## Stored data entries
• • •

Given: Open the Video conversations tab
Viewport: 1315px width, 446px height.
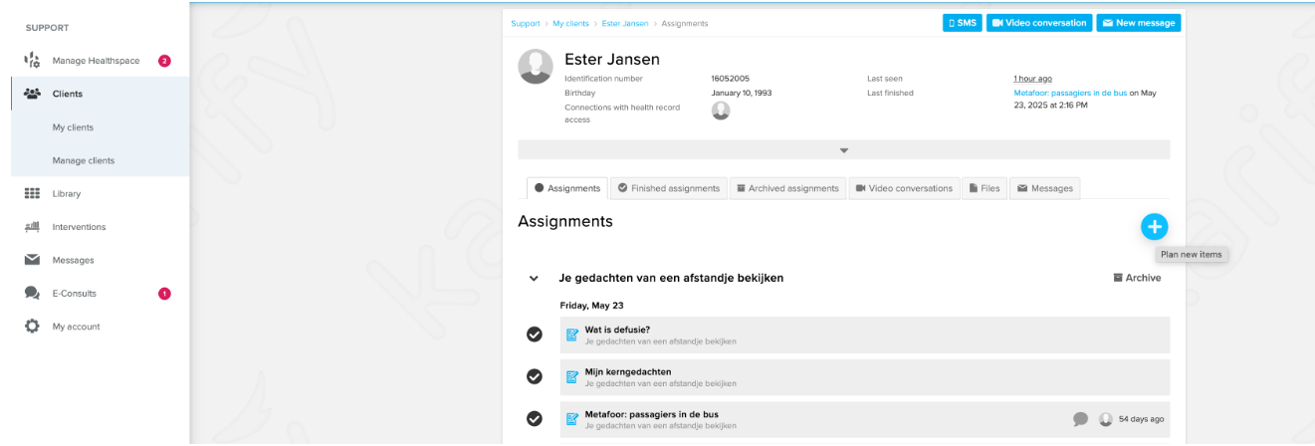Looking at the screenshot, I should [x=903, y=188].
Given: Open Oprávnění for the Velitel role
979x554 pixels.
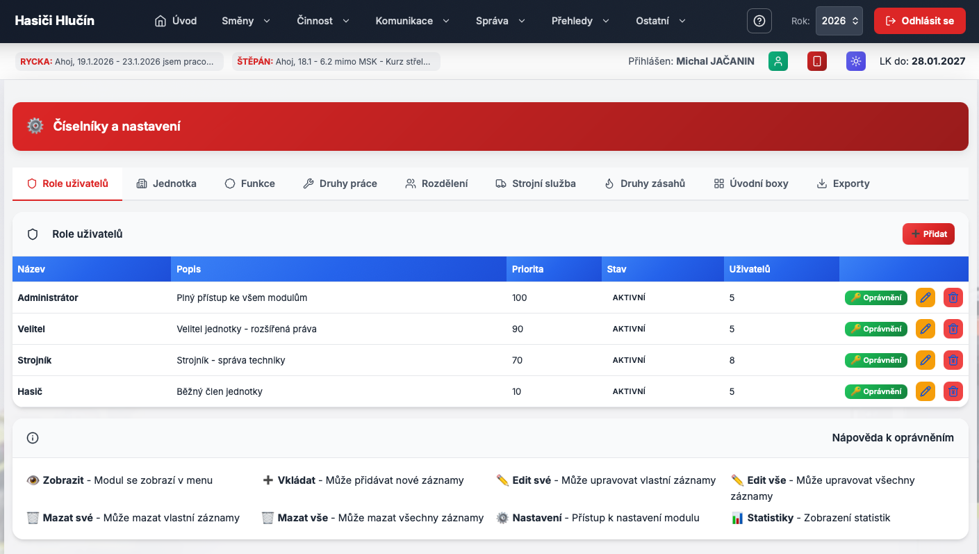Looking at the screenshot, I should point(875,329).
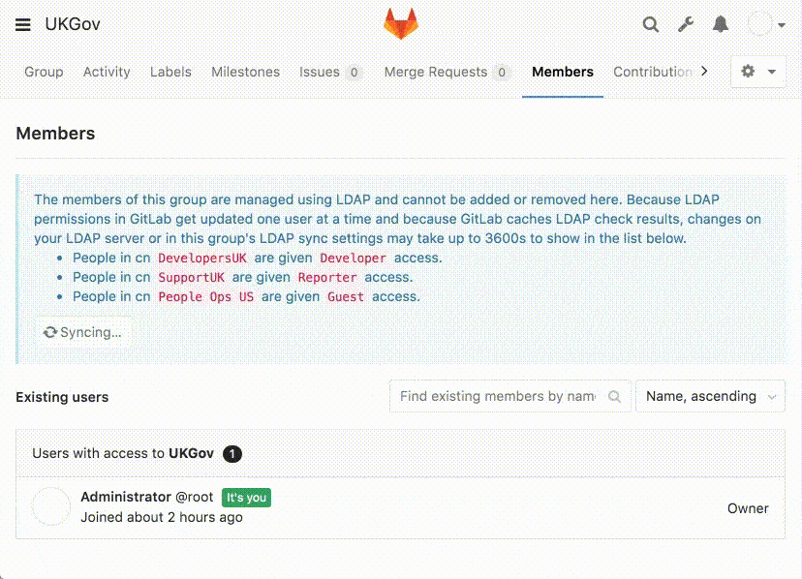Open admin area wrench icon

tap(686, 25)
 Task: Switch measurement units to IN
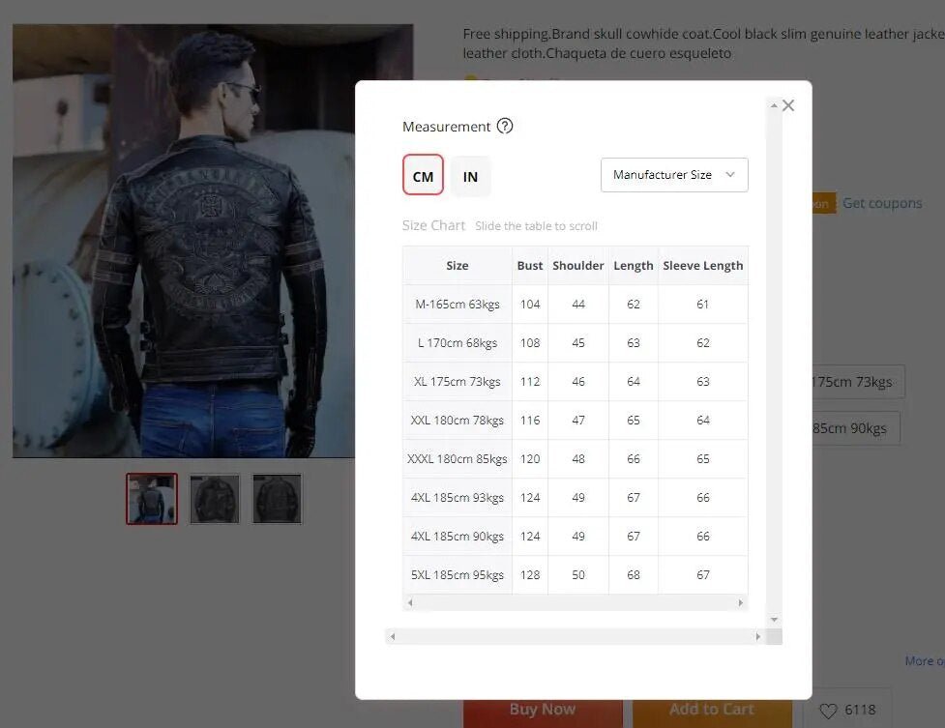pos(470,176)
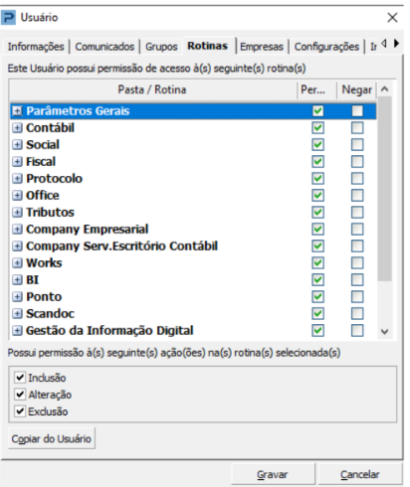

• • •

## PROMPT
In your copy of the records above, include no pictures and match every line exactly.

## RESPONSE TO THE TASK
Given: Open the Video conversations tab
Viewport: 1315px width, 446px height.
Looking at the screenshot, I should [x=903, y=188].
Given: Open Oprávnění for the Velitel role
979x554 pixels.
Looking at the screenshot, I should point(875,329).
Open admin area wrench icon

tap(686, 25)
 Task: Switch measurement units to IN
pos(470,176)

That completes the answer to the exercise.